» **GIVEN TASK**
Convert the lines below into a Markdown table with the columns Row and Line. Number each line in the Row column, and omit blank lines.

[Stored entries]
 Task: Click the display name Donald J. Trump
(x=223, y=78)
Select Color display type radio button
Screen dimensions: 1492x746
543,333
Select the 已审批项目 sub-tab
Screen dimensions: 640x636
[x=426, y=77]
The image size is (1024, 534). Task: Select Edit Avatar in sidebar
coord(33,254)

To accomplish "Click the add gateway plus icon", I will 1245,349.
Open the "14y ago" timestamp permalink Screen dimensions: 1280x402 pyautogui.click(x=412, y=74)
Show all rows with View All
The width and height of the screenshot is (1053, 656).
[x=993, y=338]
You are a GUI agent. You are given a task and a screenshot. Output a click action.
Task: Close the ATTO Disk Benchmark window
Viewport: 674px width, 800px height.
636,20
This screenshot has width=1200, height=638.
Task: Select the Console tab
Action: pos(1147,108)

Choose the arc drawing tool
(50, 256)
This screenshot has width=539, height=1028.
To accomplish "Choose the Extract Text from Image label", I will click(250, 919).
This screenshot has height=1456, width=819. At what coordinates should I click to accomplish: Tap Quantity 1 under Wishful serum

» **EXERCISE RESULT**
| Row | Line |
|---|---|
| 1 |  Task: Click the display name Donald J. Trump |
| 2 | (x=223, y=78) |
| 3 | Select Color display type radio button |
| 4 | Screen dimensions: 1492x746 |
| 5 | 543,333 |
| 6 | Select the 已审批项目 sub-tab |
| 7 | Screen dimensions: 640x636 |
| 8 | [x=426, y=77] |
| 9 | The image size is (1024, 534). Task: Select Edit Avatar in sidebar |
| 10 | coord(33,254) |
| 11 | To accomplish "Click the add gateway plus icon", I will 1245,349. |
| 12 | Open the "14y ago" timestamp permalink Screen dimensions: 1280x402 pyautogui.click(x=412, y=74) |
| 13 | Show all rows with View All |
| 14 | The width and height of the screenshot is (1053, 656). |
| 15 | [x=993, y=338] |
| 16 | You are a GUI agent. You are given a task and a screenshot. Output a click action. |
| 17 | Task: Close the ATTO Disk Benchmark window |
| 18 | Viewport: 674px width, 800px height. |
| 19 | 636,20 |
| 20 | This screenshot has width=1200, height=638. |
| 21 | Task: Select the Console tab |
| 22 | Action: pos(1147,108) |
| 23 | Choose the arc drawing tool |
| 24 | (50, 256) |
| 25 | This screenshot has width=539, height=1028. |
| 26 | To accomplish "Choose the Extract Text from Image label", I will click(250, 919). |
| 27 | This screenshot has height=1456, width=819. At what coordinates should I click to accomplish: Tap Quantity 1 under Wishful serum |